Thrilled that he has finally found someone his own age to play with, Bruno starts making daily visits to his new friend Shmuel, all the while keeping their meeting secret from his parents and sister. Over the coming weeks, Bruno becomes increasingly troubled by what he sees and hears at home and what he learns from his secret life at the fence with Shmuel. While his tutor tells him all Jews are evil, his bond with Shmuel becomes stronger. He witnesses the brutal beating of Pavel the kitchen helper at the hands of the volatile Lt Kotler.

Moreover, his mother has started to unravel after a repulsive joke made by the young lieutenant reveals the true source of the foul smoke from the camp’s chimneys. Bruno is also unnerved by the changes in his sister who, indoctrinated by their tutor’s lessons and her crush on Lt Kotler, has taken to papering the walls of her room with Nazi propaganda. The deteriorating atmosphere of his family home coupled with the stories Shmuel tells him make Bruno question whether something sinister is happening on the other side of the fence and whether his father really is the good man he always thought him to be.

Bruno is surprised to find Shmuel cleaning glassware at his house and gives him a cake but they are caught together by Lt Kotler who accuses Shmuel of stealing food. Instead of defending his little friend against the bullying soldier, Bruno tells Lt Kotler that he has never seen Shmuel before. Later, sickened with remorse, Bruno makes repeated trips to the fence to apologize to his friend but the boy in the striped pyjamas does not appear. When Shmuel returns at last, his face bears a nasty wound from Lt Kotler’s fist and Bruno’s shame is profound.

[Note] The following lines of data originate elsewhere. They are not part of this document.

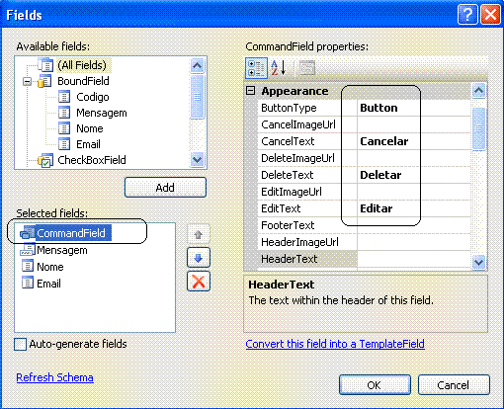Image resolution: width=504 pixels, height=409 pixels.
Task: Open the help question mark icon in title bar
Action: 467,15
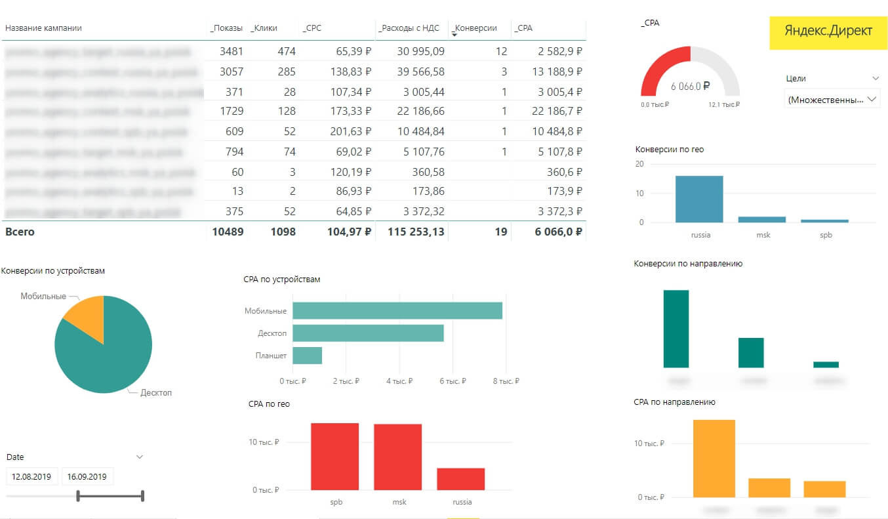Image resolution: width=888 pixels, height=519 pixels.
Task: Open the Множественный выбор dropdown
Action: click(x=832, y=100)
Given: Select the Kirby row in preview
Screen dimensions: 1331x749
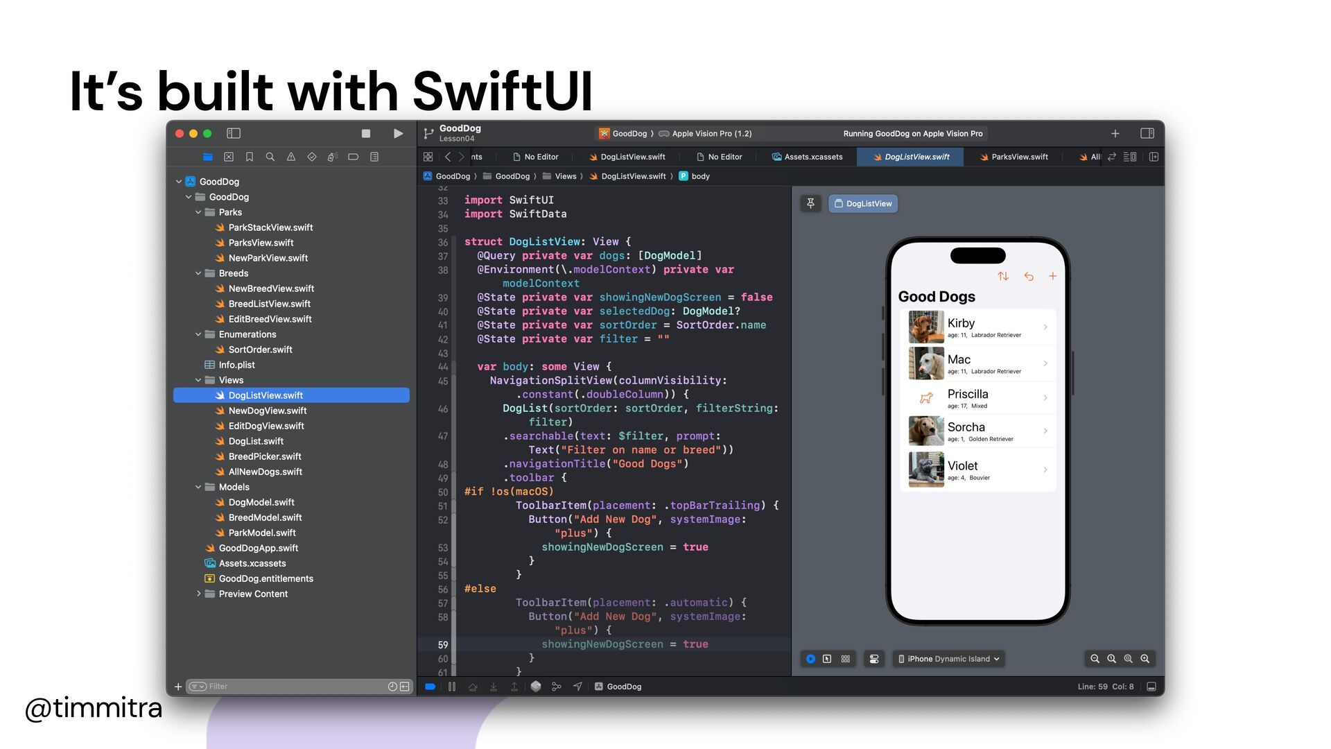Looking at the screenshot, I should click(977, 327).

Shmuel forgives him, however, and their friendship resumes. Meanwhile, the relationship between Bruno’s mother and father has become so strained that his father decides to send his family away to an aunt in Heidelberg. The move, something Bruno desperately wanted when he first arrived, comes as a huge blow when he realizes he will be separated from his new best friend. On one of their final meetings, Bruno learns that Shmuel’s father has been missing for three days. Bruno promises to help his friend to look for his father – he sees it as an opportunity to atone for his earlier, shameful betrayal.

On the day of the move to Heidelberg, Bruno sneaks out to meet Shmuel, armed with a shovel and ready to embark on a last adventure. But once having crossed over, Bruno is swiftly caught up in a monstrous clockwork, sealing his fate along with that of his friend and countless fellow innocents on the other side of the fence. The way The Boy in the Striped Pyjamas ends will leave you cold. This subtle film is embedded with undertones, but because we see the journey through Bruno’s eyes, we allow ourselves to float along the surface with him in his bubble.

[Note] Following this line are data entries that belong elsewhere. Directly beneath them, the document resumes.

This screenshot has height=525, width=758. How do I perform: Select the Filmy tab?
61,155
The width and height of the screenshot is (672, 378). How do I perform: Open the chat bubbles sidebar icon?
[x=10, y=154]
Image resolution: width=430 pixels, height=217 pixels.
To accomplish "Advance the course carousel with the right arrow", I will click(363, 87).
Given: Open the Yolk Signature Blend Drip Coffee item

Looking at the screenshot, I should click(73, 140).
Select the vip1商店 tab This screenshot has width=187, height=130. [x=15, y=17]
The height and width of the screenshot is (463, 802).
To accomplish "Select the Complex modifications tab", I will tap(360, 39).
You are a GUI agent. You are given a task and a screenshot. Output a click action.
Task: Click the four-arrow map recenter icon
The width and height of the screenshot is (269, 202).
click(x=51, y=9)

The juxtaposition only serves to enhance the huge punch in the stomach at the end. You are not expecting to see this inhumanity. The human story really brings the brutality of the history alive. The Boy in the Striped Pyjamas does not preach; it does not elongate horrific scenes. In fact, because the film tries to cover up the truth, it makes the audience want to peek behind the curtains; to see what his father is covering up. Even right up to the last scene you cannot believe the enormity of evil will indeed go ahead. But the reality –and that is the reality of what happened- will chill you to bone.